Without visibly trying, it seems that New Zealand is pricing itself out of the mass tourism market. Concerns have been expressed about the pressures that the pre-Covid tourist hordes were putting on our prime attractions. Yet if very high prices are to become the norm, then quality service is the other necessary part of the equation, starting at the border.
Sky high prices
The chaos in the arrival lounges is indicative of a wider problem. Yes, Covid has created staff shortages in crucial areas of air travel that are taking time to rebuild. Yet some airlines have also been guilty of using that excuse to jack up ticket prices by deliberately scheduling fewer flights, and then relying on pent up demand to sustain the high price regime.
We know this because a few airline CEOs have had the gall to say so out loud. Earlier this month, Deutsche Lufthansa AG boss Carsten Spohr said that the airline wouldn’t be rushing to add more aircraft capacity despite surging passenger demand, because high yields “are just too much fun.”
To remove any doubt about what he meant, Spohr made it crystal clear:
“Capacities will remain limited for many years ahead while at the same time demand continues to increase,” Spohr said. “This is something we and the industry have been waiting for.”
Spohr’s comments were echoed by United Airlines boss Scott Kirby, who said the airline industry is set for “structurally higher” profit margins.
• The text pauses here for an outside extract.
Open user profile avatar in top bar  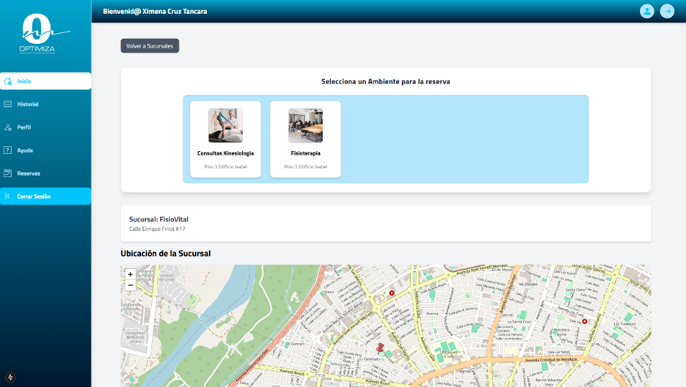[x=646, y=11]
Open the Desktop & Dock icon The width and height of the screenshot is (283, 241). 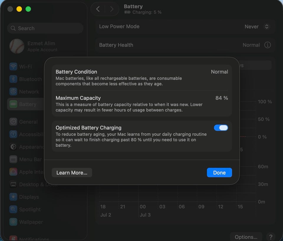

“The system simply can’t handle the volume today, much less the anticipated growth,” he told investors in January. Calling the supply-demand dynamics “different than they’ve ever been in my career,” he declared it a “once in a history of the industry opportunity.”
Thanks to the greed and candour of airline CEO, at least we need wonder no longer about the virtual disappearance of the cheap fares that used to be so common, pre-Covid. There are some hopeful signs that the worst of the ticket price hikes may be over, but ticket prices are still expected to stabilise at above pre-Covid levels.
Music as exorcism
These days, the words “survivor” and “resilient” are tossed around readily. Yet at 73, the self-taught sculptor, conceptual artist and musician Lonnie Holley is still being haunted by night terrors from the childhood he spent in the notorious Alabama Industrial School for Negro Children at Mount Meigs, Alabama. Basicially, this was a child labour slave camp marked by relentless overwork, physical beatings and sexual abuse.
On his fourth album Oh Me, Oh My Holley confronts some of those demons. This is one of the rare albums where the excellent star cameos (by Sharon Van Etten, Bon Iver, Michael Stipe etc) do not dominate the proceedings.
The album’s title track for example, is a lovely lament, well served by Stipe’s backing vocals:
The album’s key track is simply called “Mount Meigs.” It is a modern protest song, and a reminder that the effects of child abuse can last a lifetime.